PROBLEM DESCRIPTION: Filter the entries, keeping every line with the word "database".

------ AVAILABLE RECORDS

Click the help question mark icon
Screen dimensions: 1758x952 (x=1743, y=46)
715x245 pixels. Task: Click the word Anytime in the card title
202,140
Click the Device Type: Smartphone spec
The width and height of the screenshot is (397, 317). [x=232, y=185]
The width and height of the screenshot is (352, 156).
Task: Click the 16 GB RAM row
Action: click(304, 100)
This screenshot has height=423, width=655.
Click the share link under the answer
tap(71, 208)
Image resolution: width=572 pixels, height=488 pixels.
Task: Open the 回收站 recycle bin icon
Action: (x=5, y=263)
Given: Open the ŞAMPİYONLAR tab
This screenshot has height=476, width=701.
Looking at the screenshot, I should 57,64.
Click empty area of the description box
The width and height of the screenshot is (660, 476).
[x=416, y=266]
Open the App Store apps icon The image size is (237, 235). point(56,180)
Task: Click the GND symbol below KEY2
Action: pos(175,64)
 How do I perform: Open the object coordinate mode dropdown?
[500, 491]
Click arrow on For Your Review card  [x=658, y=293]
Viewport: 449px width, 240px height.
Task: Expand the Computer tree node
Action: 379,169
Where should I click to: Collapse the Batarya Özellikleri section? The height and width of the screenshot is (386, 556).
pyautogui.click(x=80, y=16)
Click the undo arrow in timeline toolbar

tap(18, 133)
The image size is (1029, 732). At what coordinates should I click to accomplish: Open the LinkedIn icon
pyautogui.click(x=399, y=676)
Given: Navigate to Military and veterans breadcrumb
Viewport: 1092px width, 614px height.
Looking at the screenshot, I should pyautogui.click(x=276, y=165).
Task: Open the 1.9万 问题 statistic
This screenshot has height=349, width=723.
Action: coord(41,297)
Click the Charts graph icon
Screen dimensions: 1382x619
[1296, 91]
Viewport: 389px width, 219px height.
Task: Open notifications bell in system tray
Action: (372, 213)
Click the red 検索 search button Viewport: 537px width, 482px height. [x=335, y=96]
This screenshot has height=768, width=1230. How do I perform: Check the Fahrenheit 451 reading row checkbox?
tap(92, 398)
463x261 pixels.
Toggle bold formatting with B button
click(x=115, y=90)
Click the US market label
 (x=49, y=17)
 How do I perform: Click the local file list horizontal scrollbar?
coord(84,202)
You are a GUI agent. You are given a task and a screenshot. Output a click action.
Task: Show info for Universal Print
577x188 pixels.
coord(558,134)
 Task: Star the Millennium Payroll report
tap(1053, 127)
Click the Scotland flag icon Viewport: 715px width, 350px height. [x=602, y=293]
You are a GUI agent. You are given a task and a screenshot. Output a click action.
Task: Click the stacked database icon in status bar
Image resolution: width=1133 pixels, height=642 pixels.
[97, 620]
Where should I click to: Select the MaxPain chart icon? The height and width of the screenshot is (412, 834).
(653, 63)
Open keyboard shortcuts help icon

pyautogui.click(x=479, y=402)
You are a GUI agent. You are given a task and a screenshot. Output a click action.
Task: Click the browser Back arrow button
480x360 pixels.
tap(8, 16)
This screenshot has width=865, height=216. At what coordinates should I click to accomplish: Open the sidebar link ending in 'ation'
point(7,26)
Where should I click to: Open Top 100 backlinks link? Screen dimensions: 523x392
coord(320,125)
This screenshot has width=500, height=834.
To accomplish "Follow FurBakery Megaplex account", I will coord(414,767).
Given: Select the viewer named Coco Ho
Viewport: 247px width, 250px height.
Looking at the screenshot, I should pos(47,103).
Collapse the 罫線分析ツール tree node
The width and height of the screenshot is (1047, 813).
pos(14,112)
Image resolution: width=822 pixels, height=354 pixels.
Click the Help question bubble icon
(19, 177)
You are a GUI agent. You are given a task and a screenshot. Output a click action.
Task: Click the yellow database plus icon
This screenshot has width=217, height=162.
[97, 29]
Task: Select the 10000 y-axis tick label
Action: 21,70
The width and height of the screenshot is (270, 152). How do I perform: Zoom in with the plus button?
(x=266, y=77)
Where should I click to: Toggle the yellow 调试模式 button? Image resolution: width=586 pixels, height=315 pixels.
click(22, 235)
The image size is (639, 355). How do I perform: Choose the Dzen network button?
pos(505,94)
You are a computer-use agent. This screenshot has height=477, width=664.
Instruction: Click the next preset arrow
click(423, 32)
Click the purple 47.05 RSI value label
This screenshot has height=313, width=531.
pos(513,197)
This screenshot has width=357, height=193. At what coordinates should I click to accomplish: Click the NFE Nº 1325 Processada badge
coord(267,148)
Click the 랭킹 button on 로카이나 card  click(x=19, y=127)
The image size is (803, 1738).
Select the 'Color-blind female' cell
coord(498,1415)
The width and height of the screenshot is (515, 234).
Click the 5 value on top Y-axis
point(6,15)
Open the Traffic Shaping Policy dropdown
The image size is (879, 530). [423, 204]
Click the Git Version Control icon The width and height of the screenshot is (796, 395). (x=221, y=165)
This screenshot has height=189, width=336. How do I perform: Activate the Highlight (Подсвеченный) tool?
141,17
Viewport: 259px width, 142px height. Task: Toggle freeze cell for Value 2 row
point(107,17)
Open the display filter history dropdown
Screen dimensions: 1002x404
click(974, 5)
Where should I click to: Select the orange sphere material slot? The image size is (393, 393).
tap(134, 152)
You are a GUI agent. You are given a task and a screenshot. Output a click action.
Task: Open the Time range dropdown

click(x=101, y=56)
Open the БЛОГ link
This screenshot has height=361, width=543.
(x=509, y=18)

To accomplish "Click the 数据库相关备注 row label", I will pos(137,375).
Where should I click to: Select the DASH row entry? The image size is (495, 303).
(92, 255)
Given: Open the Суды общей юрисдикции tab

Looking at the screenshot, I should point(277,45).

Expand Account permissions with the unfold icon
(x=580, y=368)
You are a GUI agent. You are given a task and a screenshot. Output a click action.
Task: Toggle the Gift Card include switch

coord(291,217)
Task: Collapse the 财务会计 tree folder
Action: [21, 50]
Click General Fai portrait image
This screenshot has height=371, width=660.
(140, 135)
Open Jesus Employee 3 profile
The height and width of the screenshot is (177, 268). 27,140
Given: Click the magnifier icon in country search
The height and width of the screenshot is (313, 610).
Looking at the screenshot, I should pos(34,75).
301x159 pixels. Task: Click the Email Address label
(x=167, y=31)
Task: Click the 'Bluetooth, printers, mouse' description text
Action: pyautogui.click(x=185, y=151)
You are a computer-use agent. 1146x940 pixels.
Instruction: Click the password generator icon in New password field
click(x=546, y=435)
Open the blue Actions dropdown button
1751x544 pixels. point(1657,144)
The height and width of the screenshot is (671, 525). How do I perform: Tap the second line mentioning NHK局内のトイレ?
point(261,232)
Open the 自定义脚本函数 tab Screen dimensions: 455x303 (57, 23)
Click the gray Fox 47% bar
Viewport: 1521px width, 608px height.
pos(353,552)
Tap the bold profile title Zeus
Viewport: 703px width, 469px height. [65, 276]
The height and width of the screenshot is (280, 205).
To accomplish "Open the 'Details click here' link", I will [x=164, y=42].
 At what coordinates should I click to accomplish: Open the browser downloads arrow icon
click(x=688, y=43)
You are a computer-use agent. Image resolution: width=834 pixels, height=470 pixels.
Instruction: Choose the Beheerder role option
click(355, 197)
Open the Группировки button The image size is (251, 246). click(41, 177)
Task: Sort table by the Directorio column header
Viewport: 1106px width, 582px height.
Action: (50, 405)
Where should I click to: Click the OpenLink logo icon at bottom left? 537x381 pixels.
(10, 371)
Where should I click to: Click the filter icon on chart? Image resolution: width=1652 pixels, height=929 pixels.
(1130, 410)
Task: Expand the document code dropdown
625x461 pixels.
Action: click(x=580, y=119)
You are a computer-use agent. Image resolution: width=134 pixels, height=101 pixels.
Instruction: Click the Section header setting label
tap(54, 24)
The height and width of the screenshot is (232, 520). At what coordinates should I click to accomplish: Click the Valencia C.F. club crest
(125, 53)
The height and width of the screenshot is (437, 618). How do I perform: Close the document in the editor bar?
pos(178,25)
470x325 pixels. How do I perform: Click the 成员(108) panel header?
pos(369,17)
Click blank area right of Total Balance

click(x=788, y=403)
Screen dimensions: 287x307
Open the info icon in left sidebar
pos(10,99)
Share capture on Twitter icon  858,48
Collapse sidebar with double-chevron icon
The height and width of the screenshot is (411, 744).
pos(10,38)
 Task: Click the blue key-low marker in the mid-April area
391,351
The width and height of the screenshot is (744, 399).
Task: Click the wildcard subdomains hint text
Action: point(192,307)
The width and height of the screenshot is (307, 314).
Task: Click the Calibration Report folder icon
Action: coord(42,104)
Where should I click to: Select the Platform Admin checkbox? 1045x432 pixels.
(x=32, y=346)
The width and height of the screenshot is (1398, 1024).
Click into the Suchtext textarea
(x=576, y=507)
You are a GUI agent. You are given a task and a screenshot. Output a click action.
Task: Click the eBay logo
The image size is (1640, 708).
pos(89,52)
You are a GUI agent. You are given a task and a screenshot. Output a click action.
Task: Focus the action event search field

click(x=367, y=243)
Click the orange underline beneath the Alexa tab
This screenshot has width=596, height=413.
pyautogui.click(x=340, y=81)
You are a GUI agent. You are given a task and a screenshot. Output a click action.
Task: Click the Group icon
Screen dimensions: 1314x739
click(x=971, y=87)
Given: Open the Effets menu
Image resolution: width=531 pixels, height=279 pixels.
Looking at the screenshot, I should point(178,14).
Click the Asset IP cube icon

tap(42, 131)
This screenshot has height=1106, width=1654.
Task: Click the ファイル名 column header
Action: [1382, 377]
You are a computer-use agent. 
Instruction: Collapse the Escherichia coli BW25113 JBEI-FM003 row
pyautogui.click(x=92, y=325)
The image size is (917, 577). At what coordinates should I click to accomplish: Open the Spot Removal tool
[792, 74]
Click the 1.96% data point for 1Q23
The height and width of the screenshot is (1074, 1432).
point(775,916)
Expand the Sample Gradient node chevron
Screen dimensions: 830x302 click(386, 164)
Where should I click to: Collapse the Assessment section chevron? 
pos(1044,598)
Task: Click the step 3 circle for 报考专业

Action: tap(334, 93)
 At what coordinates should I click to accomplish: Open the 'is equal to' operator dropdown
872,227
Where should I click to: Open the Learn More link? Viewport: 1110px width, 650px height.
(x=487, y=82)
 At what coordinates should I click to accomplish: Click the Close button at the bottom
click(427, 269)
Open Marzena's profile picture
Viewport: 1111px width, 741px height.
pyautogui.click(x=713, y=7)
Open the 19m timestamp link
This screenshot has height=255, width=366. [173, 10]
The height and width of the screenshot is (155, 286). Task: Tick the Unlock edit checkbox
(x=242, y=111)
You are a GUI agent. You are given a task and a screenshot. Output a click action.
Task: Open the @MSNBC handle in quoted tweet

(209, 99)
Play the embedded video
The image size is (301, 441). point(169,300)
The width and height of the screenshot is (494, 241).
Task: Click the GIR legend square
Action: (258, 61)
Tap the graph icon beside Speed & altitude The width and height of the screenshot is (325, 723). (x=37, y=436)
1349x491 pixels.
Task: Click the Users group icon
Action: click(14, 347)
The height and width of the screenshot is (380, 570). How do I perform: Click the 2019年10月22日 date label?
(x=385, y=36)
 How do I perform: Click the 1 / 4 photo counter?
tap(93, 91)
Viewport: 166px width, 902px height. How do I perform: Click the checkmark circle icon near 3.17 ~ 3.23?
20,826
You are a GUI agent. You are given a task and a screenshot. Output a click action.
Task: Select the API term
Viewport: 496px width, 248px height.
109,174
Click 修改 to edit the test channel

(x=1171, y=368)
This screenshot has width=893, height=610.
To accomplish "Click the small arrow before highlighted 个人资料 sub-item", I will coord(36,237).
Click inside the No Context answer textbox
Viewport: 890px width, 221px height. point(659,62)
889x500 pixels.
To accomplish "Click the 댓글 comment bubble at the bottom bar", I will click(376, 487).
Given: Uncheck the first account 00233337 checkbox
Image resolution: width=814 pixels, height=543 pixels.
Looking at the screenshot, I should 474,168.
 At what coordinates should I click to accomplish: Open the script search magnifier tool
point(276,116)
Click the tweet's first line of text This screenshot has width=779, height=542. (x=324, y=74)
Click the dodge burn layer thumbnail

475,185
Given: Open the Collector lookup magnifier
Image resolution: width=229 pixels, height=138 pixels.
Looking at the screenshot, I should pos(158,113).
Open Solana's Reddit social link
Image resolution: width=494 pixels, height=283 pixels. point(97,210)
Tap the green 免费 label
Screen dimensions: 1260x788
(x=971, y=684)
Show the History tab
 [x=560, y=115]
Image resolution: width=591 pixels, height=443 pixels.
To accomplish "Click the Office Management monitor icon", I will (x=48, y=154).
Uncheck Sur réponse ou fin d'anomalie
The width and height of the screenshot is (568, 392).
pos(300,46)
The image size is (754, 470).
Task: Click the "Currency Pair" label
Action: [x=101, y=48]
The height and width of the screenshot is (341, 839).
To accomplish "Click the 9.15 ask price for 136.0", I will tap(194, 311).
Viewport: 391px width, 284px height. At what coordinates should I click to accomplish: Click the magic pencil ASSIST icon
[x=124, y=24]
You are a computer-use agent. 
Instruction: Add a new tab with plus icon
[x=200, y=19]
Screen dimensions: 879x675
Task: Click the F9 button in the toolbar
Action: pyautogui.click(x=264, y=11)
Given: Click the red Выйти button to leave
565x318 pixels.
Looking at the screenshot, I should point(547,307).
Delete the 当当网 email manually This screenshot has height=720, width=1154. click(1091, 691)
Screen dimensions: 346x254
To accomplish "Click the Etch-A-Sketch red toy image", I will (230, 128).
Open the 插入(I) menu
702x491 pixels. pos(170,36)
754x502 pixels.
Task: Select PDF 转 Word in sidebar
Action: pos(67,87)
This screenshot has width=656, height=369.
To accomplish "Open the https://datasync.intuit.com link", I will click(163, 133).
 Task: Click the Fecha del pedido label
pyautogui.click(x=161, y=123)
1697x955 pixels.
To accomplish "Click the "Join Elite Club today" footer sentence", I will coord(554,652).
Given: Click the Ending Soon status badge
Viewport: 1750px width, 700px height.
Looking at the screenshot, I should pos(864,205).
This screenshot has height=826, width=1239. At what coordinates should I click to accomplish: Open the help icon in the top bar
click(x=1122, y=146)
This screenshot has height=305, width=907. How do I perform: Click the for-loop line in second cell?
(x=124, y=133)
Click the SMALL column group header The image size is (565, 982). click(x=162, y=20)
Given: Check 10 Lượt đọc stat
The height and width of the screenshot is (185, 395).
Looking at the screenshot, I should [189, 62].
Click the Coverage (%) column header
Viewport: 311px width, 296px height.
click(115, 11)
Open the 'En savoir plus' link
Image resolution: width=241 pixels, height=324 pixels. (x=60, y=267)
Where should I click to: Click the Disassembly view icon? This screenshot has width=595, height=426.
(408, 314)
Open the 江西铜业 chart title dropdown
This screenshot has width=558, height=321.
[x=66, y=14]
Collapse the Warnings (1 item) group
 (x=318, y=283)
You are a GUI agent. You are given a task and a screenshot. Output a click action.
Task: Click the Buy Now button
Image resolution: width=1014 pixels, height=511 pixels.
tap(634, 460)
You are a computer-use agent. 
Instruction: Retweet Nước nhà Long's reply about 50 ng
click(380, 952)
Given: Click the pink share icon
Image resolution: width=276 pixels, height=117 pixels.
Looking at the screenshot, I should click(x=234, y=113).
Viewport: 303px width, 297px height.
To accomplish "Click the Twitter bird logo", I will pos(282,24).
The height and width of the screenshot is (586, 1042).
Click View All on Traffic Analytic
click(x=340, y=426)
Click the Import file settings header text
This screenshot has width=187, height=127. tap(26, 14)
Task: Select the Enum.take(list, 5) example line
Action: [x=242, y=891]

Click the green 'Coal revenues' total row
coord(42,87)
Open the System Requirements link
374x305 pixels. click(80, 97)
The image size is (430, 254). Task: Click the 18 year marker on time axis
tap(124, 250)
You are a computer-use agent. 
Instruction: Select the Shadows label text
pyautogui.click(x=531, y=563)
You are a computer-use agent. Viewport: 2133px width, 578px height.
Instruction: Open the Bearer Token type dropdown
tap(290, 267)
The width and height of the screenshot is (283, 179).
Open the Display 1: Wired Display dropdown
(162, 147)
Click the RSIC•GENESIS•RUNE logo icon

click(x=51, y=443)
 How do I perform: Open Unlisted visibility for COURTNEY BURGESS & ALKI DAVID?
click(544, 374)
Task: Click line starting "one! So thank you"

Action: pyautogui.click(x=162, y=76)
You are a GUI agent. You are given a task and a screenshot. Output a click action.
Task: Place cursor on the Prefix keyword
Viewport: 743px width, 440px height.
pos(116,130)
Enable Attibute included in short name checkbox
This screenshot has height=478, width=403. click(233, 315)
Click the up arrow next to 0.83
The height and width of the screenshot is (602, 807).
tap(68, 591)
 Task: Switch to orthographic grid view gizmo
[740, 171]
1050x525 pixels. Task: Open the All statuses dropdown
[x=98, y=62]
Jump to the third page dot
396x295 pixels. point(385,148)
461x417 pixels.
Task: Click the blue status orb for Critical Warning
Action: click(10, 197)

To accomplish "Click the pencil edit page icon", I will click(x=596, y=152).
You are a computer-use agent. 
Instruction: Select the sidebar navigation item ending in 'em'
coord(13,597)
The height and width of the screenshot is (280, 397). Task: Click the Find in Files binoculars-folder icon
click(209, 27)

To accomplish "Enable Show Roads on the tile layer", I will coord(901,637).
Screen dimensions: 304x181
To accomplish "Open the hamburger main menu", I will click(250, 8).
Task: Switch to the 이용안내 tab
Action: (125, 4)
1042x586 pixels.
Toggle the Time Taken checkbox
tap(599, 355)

------------

ANSWER TO THIS EXERCISE:
Task: Click the stacked database icon in status bar
Task: Click the yellow database plus icon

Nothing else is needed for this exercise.